Delon Porcalla (The Philippine Star)
- January 20, 2020 - 12:00am
MANILA, Philippines — A senior
administration lawmaker yesterday revealed an obscure and under-two-year-old
independent power company that managed to bag a contract that raked in hundreds
of millions of pesos with only P7,000 in paid-up capital.
Puwersa ng Bayaning
Atleta party-list Rep. Jericho Nograles questioned how and why the
Independent Electricity Market Operator of the Philippines (IEMOP) Inc. got the
deal to manage the wholesale electricity spot market (WESM) “without any
competitive selection process.”
“Laway lang ang puhunan. Ginigisa
ang mga electricity users at tayong lahat sa sarili nating mantika,”
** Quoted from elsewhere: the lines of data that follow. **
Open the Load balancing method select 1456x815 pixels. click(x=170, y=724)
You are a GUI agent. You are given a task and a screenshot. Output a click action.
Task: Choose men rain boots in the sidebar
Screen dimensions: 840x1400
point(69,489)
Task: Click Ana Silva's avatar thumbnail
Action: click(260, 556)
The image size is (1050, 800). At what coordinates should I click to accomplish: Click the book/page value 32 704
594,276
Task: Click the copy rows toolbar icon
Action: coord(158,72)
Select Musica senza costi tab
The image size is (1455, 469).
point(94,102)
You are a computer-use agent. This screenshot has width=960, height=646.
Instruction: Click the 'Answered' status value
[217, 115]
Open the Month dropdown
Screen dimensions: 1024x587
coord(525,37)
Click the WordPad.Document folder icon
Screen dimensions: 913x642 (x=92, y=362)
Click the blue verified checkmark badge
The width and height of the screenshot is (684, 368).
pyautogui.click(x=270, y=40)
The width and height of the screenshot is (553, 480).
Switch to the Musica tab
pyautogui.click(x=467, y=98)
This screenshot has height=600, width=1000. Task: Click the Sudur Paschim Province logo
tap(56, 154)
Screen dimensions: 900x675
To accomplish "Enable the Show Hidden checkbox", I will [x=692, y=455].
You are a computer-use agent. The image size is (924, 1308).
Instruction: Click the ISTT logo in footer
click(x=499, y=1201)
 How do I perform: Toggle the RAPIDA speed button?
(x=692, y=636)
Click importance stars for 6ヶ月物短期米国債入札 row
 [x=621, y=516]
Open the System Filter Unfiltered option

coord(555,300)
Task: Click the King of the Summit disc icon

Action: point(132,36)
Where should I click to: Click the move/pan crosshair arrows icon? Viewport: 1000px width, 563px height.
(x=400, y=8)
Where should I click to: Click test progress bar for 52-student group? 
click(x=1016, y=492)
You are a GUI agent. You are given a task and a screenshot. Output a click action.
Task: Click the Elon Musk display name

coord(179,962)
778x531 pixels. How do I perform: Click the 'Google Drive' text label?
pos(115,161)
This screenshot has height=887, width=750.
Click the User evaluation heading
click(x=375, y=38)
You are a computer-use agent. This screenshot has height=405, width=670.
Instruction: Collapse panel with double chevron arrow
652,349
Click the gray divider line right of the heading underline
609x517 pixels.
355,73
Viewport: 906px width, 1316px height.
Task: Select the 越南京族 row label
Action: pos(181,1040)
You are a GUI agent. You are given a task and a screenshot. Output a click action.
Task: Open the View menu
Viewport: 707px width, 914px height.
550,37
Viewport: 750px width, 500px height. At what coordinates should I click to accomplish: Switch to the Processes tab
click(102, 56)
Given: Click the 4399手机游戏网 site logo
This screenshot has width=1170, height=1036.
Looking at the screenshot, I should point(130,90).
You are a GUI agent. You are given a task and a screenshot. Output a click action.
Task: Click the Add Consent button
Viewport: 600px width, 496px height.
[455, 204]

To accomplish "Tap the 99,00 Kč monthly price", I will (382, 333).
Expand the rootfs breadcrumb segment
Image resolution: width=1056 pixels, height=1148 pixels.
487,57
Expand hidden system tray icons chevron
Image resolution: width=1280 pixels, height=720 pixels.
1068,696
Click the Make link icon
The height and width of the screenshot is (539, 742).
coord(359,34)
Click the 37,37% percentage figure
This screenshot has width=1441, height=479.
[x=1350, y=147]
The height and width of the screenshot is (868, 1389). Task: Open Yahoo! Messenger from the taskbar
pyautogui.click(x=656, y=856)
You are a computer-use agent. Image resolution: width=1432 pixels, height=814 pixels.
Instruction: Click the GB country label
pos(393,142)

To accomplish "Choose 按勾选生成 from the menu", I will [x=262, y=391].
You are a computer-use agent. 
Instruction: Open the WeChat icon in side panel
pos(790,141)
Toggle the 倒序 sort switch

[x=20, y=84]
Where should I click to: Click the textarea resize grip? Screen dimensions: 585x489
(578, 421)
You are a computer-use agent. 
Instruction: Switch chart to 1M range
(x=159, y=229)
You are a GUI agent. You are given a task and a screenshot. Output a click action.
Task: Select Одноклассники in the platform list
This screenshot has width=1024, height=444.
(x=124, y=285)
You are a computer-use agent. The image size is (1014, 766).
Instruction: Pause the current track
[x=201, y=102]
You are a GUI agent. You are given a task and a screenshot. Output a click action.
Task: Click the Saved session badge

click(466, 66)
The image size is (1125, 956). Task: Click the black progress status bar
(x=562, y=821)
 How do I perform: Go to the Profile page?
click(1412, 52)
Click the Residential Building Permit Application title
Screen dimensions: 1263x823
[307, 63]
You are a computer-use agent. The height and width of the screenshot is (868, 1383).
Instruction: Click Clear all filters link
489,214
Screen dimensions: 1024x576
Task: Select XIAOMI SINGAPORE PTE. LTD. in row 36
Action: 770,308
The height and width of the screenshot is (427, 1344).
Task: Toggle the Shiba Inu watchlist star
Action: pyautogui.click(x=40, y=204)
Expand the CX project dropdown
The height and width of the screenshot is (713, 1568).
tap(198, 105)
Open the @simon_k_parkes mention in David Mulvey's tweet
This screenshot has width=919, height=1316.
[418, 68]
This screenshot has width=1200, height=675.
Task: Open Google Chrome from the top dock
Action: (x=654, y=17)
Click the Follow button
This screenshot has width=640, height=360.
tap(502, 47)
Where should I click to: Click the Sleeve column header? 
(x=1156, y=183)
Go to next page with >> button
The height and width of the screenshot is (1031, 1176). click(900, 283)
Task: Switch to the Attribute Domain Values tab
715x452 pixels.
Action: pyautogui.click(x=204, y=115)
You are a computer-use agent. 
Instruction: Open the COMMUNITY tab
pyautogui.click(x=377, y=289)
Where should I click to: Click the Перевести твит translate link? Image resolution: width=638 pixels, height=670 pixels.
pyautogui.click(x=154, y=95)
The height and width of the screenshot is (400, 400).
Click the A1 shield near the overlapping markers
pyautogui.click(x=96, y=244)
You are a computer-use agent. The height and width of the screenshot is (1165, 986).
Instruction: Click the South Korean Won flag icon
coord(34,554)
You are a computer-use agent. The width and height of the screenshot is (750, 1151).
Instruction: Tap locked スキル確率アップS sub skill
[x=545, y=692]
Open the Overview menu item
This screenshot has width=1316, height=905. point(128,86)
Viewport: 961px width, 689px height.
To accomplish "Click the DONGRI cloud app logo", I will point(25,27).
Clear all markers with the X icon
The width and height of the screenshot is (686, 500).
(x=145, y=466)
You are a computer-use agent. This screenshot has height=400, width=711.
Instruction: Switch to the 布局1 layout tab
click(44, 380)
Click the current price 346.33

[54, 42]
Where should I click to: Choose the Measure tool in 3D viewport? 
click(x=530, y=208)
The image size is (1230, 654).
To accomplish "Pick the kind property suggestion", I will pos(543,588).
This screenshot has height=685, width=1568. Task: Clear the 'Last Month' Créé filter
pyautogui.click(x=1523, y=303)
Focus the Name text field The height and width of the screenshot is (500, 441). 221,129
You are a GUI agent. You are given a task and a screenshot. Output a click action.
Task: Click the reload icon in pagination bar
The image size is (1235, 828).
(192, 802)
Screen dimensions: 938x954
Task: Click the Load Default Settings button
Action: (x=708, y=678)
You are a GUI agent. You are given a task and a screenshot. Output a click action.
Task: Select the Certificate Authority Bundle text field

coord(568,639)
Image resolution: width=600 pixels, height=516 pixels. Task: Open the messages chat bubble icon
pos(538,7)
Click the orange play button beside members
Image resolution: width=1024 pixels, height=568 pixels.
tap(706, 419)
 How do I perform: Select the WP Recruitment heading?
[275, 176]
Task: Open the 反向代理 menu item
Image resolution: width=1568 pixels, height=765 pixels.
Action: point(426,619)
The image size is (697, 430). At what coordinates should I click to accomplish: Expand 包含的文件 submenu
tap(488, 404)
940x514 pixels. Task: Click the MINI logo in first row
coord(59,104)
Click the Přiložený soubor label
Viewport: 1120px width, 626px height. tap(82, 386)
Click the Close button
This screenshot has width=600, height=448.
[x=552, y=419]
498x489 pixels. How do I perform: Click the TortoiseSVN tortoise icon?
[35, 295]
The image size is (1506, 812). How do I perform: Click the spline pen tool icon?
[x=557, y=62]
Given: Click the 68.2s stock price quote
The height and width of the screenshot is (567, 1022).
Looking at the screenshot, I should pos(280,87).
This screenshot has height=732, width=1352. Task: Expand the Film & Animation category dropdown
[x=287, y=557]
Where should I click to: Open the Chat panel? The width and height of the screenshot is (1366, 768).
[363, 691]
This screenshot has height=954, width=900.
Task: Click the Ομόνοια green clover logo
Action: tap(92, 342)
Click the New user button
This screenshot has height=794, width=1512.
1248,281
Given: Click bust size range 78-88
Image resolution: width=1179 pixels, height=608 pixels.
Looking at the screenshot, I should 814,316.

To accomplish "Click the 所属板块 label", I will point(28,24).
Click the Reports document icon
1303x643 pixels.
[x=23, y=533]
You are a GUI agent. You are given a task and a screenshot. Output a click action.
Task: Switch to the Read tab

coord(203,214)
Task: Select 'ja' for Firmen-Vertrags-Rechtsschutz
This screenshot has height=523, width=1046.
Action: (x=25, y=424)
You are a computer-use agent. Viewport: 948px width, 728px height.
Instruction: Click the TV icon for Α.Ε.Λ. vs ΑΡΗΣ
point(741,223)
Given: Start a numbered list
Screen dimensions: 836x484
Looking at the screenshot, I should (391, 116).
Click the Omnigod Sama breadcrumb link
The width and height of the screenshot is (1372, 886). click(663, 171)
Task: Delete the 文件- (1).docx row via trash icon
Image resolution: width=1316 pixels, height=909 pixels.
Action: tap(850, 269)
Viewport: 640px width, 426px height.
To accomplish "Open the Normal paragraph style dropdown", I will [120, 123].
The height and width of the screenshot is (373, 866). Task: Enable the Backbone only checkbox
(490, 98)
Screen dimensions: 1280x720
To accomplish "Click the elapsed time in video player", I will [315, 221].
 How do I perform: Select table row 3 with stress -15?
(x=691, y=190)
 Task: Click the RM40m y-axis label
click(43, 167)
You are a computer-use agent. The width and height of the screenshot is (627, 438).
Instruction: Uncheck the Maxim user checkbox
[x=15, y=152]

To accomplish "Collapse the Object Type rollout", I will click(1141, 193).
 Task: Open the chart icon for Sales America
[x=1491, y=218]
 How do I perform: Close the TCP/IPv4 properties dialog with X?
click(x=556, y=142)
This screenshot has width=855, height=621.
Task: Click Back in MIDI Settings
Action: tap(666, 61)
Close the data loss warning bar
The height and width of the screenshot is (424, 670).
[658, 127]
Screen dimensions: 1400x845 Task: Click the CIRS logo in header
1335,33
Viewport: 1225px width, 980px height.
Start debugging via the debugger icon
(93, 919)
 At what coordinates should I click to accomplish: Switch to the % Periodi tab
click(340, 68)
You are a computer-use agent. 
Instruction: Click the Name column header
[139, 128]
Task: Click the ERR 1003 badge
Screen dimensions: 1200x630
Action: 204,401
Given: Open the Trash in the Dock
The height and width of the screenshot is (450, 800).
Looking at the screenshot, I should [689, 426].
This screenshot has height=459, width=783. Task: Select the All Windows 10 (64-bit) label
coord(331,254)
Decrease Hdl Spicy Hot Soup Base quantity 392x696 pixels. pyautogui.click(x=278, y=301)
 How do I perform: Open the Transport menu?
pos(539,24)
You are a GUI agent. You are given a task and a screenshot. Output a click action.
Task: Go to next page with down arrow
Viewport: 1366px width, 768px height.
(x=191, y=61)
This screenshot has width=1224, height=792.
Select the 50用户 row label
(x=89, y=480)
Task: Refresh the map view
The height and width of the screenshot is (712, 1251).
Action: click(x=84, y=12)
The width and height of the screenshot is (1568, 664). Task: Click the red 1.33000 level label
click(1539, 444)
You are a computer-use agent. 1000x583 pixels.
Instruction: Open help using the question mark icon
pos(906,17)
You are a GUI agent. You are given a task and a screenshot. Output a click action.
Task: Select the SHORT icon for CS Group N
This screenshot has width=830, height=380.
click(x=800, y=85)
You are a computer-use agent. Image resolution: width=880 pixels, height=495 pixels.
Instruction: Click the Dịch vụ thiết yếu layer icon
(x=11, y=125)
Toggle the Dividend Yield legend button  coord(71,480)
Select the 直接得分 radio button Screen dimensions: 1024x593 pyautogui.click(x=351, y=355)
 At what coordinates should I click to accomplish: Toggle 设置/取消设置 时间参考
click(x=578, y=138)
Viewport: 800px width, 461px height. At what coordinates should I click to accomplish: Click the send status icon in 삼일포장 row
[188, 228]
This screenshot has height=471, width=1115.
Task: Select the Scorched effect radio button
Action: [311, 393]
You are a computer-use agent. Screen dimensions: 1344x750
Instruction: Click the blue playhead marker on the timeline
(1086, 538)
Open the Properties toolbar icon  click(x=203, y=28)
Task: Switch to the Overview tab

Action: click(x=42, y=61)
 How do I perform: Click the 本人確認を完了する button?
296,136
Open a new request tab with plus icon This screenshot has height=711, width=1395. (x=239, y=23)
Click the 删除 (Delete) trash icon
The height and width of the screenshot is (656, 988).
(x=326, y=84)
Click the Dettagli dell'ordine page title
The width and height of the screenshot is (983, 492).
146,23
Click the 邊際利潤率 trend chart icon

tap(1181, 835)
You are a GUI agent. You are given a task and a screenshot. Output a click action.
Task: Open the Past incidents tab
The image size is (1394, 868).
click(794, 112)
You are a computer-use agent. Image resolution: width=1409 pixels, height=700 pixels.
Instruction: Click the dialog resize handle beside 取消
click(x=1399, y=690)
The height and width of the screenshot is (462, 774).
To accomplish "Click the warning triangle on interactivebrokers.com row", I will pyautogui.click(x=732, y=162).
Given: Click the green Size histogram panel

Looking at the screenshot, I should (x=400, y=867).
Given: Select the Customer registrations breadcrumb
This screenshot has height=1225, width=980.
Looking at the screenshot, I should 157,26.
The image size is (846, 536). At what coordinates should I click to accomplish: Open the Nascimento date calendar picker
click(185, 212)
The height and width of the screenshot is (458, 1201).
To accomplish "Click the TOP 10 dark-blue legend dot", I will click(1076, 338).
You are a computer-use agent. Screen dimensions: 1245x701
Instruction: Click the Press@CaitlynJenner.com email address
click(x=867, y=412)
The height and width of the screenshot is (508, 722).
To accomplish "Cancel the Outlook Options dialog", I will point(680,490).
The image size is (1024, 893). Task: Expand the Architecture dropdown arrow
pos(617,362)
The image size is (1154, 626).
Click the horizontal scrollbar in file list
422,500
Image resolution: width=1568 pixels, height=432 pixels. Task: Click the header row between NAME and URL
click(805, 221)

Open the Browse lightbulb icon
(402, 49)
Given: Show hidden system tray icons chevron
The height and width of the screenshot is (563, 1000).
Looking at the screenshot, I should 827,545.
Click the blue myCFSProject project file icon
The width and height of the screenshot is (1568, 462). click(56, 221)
Nograles said, expressing bewilderment at how IEMOP managed to run its
operations with such capital and to take care of government-funded IT assets at
the same time.
As it turned out, IEMOP
is the company that “automatically collects” 50 centavos for every
kilowatt-hour that every consumer pays in his monthly electric bill, either by
the country’s largest power distributor Meralco or other electric cooperatives
in the provinces.
This “sweetheart deal,”
according to the congressman, results easily in earning “more than P100 million
in months” even as IEMOP was only incorporated “dubiously” in May 2018 or less
than two years ago. It has seven incorporators who put in only P1,000 each.
“The ‘sweetheart deal’
made it possible for IEMOP to grow from a P7,000 capitalization to become a
multimillion outfit with a total declared income of more than P100 million for
the end of 2018. This will need a lot of explaining,” Nograles said.
He called on the House
of Representatives’ committee on energy, headed by lone Marinduque Rep. Lord
Allan Velasco, to investigate the anomaly on the basis that IEMOP’s
qualifications are highly questionable.
“As a matter of duty,
the energy committee should take a deeper look into this,” he said.
From the documents
submitted, it turns out that IEMOP has no experience, and worse, no assets to
serve as the operator of the WESM, according to Nograles.
“No wonder, there was
no competitive selection process,” he said.
“To make the absurd
obvious, a capitalization of P7,000 is not even enough to buy a food cart
franchise, what more to manage the wholesale electricity spot market?” he
added.
IEMOP describes itself
as a “non-stock, non-profit organization” which was incorporated to become the
independent market operator of the WESM.
Only four months after
its incorporation, IEMOP entered into an operating agreement with the
Philippine Electricity Market Corp. to take over its role to manage the WESM.
Nograles said that
while it is true that the Electric Power Industry Reform Act has mandated the
creation of an independent operator for WESM, there should have a been a
competitive selection process to determine which company is most competent and
best equipped to manage the spot market.